* **PROBLEM DETAILS**: Copy the listing below line for line, with no changes.

* **DATA SHOWN**:

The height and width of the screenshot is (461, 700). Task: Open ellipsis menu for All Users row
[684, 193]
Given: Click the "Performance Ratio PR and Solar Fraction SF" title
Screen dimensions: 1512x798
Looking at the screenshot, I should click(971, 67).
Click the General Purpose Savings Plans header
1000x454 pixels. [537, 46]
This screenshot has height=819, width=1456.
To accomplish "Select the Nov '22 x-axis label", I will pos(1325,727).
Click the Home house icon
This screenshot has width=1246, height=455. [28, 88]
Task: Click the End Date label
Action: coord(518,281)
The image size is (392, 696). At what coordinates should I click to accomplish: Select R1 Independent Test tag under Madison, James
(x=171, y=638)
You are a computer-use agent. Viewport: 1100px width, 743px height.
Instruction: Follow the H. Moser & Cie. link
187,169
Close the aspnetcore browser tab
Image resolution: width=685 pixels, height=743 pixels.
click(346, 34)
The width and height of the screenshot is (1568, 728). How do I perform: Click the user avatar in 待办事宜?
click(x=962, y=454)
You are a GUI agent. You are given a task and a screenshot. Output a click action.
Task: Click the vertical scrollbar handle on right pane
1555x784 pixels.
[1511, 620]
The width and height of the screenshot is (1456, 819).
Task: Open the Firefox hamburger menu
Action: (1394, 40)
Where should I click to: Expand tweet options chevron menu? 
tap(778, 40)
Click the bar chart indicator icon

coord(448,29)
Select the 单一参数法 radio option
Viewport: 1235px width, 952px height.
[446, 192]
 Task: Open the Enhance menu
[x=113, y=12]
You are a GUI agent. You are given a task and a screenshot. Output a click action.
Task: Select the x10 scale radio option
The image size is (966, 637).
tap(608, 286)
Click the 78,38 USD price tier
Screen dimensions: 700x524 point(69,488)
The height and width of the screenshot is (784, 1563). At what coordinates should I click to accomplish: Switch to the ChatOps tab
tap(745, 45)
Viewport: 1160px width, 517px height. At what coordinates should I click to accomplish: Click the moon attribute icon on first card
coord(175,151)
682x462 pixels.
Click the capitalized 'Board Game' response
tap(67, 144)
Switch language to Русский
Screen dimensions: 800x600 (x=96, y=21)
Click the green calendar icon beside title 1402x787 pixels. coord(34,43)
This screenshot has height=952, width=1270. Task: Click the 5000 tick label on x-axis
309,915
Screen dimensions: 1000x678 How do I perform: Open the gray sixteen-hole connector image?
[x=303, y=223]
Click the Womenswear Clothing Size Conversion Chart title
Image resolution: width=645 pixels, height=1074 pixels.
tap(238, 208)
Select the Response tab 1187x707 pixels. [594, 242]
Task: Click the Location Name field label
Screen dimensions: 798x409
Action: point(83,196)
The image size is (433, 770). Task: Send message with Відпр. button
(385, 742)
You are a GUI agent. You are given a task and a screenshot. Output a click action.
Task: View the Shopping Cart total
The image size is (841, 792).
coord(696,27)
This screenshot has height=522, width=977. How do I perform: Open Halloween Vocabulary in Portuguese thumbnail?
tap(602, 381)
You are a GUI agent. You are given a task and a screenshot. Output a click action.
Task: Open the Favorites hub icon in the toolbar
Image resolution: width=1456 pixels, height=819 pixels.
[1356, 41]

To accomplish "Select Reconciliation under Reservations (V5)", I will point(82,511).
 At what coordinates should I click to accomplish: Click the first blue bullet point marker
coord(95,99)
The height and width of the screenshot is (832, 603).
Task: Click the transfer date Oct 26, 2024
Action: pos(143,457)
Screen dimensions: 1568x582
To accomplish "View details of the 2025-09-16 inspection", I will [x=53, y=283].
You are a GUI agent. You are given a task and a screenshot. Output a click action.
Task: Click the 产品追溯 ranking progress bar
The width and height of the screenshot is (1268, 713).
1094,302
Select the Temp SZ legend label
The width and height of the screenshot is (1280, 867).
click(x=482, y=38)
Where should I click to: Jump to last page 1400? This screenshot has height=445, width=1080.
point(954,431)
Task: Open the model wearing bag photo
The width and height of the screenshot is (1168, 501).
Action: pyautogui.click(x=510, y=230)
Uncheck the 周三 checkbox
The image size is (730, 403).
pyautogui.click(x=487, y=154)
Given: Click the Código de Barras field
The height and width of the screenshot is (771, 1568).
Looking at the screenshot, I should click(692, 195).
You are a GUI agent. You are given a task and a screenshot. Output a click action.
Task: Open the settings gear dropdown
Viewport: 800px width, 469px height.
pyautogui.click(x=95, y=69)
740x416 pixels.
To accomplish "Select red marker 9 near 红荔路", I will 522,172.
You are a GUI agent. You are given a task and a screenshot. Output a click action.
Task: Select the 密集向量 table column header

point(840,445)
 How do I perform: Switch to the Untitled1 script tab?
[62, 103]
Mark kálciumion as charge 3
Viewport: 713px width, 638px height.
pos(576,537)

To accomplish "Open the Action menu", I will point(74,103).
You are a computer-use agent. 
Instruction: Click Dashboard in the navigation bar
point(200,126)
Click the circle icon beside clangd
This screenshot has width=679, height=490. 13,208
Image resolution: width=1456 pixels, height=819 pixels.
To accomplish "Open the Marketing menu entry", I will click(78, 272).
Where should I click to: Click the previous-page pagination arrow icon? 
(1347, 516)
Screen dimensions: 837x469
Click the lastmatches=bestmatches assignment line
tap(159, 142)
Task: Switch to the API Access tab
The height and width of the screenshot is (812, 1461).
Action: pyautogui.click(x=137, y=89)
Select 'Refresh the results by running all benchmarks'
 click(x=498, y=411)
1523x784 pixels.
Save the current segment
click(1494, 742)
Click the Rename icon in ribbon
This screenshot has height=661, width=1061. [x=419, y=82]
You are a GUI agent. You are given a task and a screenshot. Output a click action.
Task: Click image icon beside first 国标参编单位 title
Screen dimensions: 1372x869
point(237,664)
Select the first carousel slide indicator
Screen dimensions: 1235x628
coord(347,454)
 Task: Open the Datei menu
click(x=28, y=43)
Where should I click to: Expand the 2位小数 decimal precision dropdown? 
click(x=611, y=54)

* **EXERCISE ANSWER**:
The height and width of the screenshot is (461, 700). Task: Open ellipsis menu for All Users row
[684, 193]
Given: Click the "Performance Ratio PR and Solar Fraction SF" title
Screen dimensions: 1512x798
Looking at the screenshot, I should click(971, 67).
Click the General Purpose Savings Plans header
1000x454 pixels. [537, 46]
This screenshot has height=819, width=1456.
To accomplish "Select the Nov '22 x-axis label", I will pos(1325,727).
Click the Home house icon
This screenshot has width=1246, height=455. [28, 88]
Task: Click the End Date label
Action: coord(518,281)
The image size is (392, 696). At what coordinates should I click to accomplish: Select R1 Independent Test tag under Madison, James
(x=171, y=638)
You are a computer-use agent. Viewport: 1100px width, 743px height.
Instruction: Follow the H. Moser & Cie. link
187,169
Close the aspnetcore browser tab
Image resolution: width=685 pixels, height=743 pixels.
click(346, 34)
The width and height of the screenshot is (1568, 728). How do I perform: Click the user avatar in 待办事宜?
click(x=962, y=454)
You are a GUI agent. You are given a task and a screenshot. Output a click action.
Task: Click the vertical scrollbar handle on right pane
1555x784 pixels.
[1511, 620]
The width and height of the screenshot is (1456, 819).
Task: Open the Firefox hamburger menu
Action: (1394, 40)
Where should I click to: Expand tweet options chevron menu? 
tap(778, 40)
Click the bar chart indicator icon

coord(448,29)
Select the 单一参数法 radio option
Viewport: 1235px width, 952px height.
[446, 192]
 Task: Open the Enhance menu
[x=113, y=12]
You are a GUI agent. You are given a task and a screenshot. Output a click action.
Task: Select the x10 scale radio option
The image size is (966, 637).
tap(608, 286)
Click the 78,38 USD price tier
Screen dimensions: 700x524 point(69,488)
The height and width of the screenshot is (784, 1563). At what coordinates should I click to accomplish: Switch to the ChatOps tab
tap(745, 45)
Viewport: 1160px width, 517px height. At what coordinates should I click to accomplish: Click the moon attribute icon on first card
coord(175,151)
682x462 pixels.
Click the capitalized 'Board Game' response
tap(67, 144)
Switch language to Русский
Screen dimensions: 800x600 (x=96, y=21)
Click the green calendar icon beside title 1402x787 pixels. coord(34,43)
This screenshot has height=952, width=1270. Task: Click the 5000 tick label on x-axis
309,915
Screen dimensions: 1000x678 How do I perform: Open the gray sixteen-hole connector image?
[x=303, y=223]
Click the Womenswear Clothing Size Conversion Chart title
Image resolution: width=645 pixels, height=1074 pixels.
tap(238, 208)
Select the Response tab 1187x707 pixels. [594, 242]
Task: Click the Location Name field label
Screen dimensions: 798x409
Action: point(83,196)
The image size is (433, 770). Task: Send message with Відпр. button
(385, 742)
You are a GUI agent. You are given a task and a screenshot. Output a click action.
Task: View the Shopping Cart total
The image size is (841, 792).
coord(696,27)
This screenshot has height=522, width=977. How do I perform: Open Halloween Vocabulary in Portuguese thumbnail?
tap(602, 381)
You are a GUI agent. You are given a task and a screenshot. Output a click action.
Task: Open the Favorites hub icon in the toolbar
Image resolution: width=1456 pixels, height=819 pixels.
[1356, 41]

To accomplish "Select Reconciliation under Reservations (V5)", I will point(82,511).
 At what coordinates should I click to accomplish: Click the first blue bullet point marker
coord(95,99)
The height and width of the screenshot is (832, 603).
Task: Click the transfer date Oct 26, 2024
Action: pos(143,457)
Screen dimensions: 1568x582
To accomplish "View details of the 2025-09-16 inspection", I will [x=53, y=283].
You are a GUI agent. You are given a task and a screenshot. Output a click action.
Task: Click the 产品追溯 ranking progress bar
The width and height of the screenshot is (1268, 713).
1094,302
Select the Temp SZ legend label
The width and height of the screenshot is (1280, 867).
click(x=482, y=38)
Where should I click to: Jump to last page 1400? This screenshot has height=445, width=1080.
point(954,431)
Task: Open the model wearing bag photo
The width and height of the screenshot is (1168, 501).
Action: pyautogui.click(x=510, y=230)
Uncheck the 周三 checkbox
The image size is (730, 403).
pyautogui.click(x=487, y=154)
Given: Click the Código de Barras field
The height and width of the screenshot is (771, 1568).
Looking at the screenshot, I should click(692, 195).
You are a GUI agent. You are given a task and a screenshot. Output a click action.
Task: Open the settings gear dropdown
Viewport: 800px width, 469px height.
pyautogui.click(x=95, y=69)
740x416 pixels.
To accomplish "Select red marker 9 near 红荔路", I will 522,172.
You are a GUI agent. You are given a task and a screenshot. Output a click action.
Task: Select the 密集向量 table column header

point(840,445)
 How do I perform: Switch to the Untitled1 script tab?
[62, 103]
Mark kálciumion as charge 3
Viewport: 713px width, 638px height.
pos(576,537)

To accomplish "Open the Action menu", I will point(74,103).
You are a computer-use agent. 
Instruction: Click Dashboard in the navigation bar
point(200,126)
Click the circle icon beside clangd
This screenshot has width=679, height=490. 13,208
Image resolution: width=1456 pixels, height=819 pixels.
To accomplish "Open the Marketing menu entry", I will click(78, 272).
Where should I click to: Click the previous-page pagination arrow icon? 
(1347, 516)
Screen dimensions: 837x469
Click the lastmatches=bestmatches assignment line
tap(159, 142)
Task: Switch to the API Access tab
The height and width of the screenshot is (812, 1461).
Action: pyautogui.click(x=137, y=89)
Select 'Refresh the results by running all benchmarks'
 click(x=498, y=411)
1523x784 pixels.
Save the current segment
click(1494, 742)
Click the Rename icon in ribbon
This screenshot has height=661, width=1061. [x=419, y=82]
You are a GUI agent. You are given a task and a screenshot. Output a click action.
Task: Click image icon beside first 国标参编单位 title
Screen dimensions: 1372x869
point(237,664)
Select the first carousel slide indicator
Screen dimensions: 1235x628
coord(347,454)
 Task: Open the Datei menu
click(x=28, y=43)
Where should I click to: Expand the 2位小数 decimal precision dropdown? 
click(x=611, y=54)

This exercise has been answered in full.